- [Task directions]: Reproduce all of the entries character for character, while leaving out any pictures they contain.

Start of Block

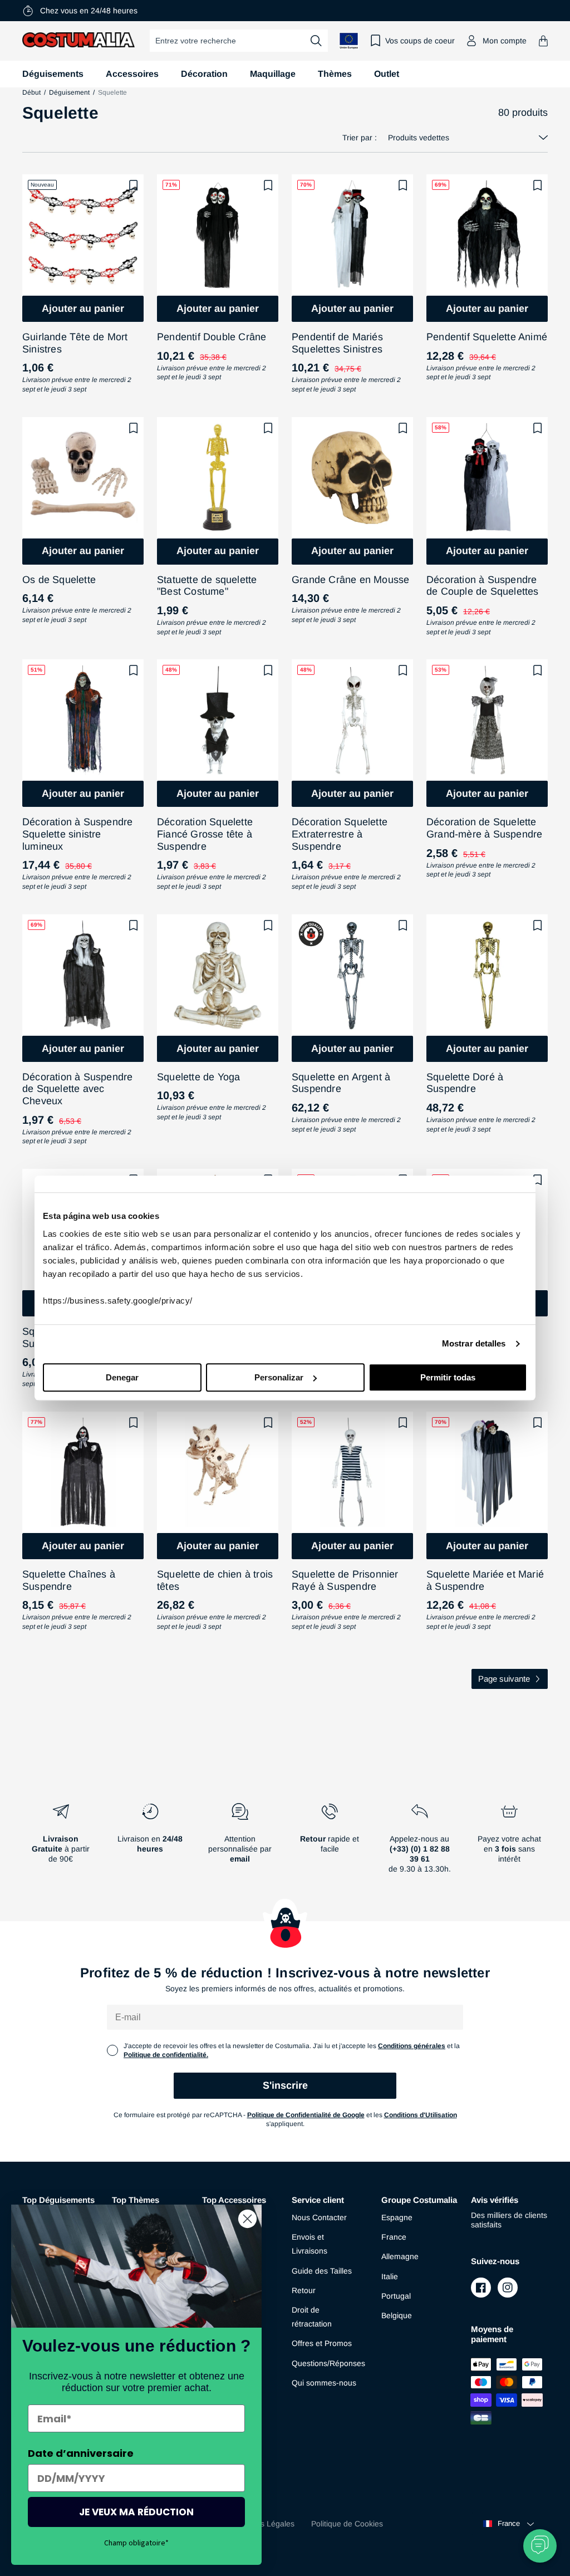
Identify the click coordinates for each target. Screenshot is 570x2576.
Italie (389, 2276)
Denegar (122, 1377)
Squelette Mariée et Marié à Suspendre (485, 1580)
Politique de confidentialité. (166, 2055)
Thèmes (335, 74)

End of Block

- [Result of the exercise]:
Identify the click coordinates for each target. Screenshot is 570x2576.
Italie (389, 2276)
Denegar (122, 1377)
Squelette Mariée et Marié à Suspendre (485, 1580)
Politique de confidentialité. (166, 2055)
Thèmes (335, 74)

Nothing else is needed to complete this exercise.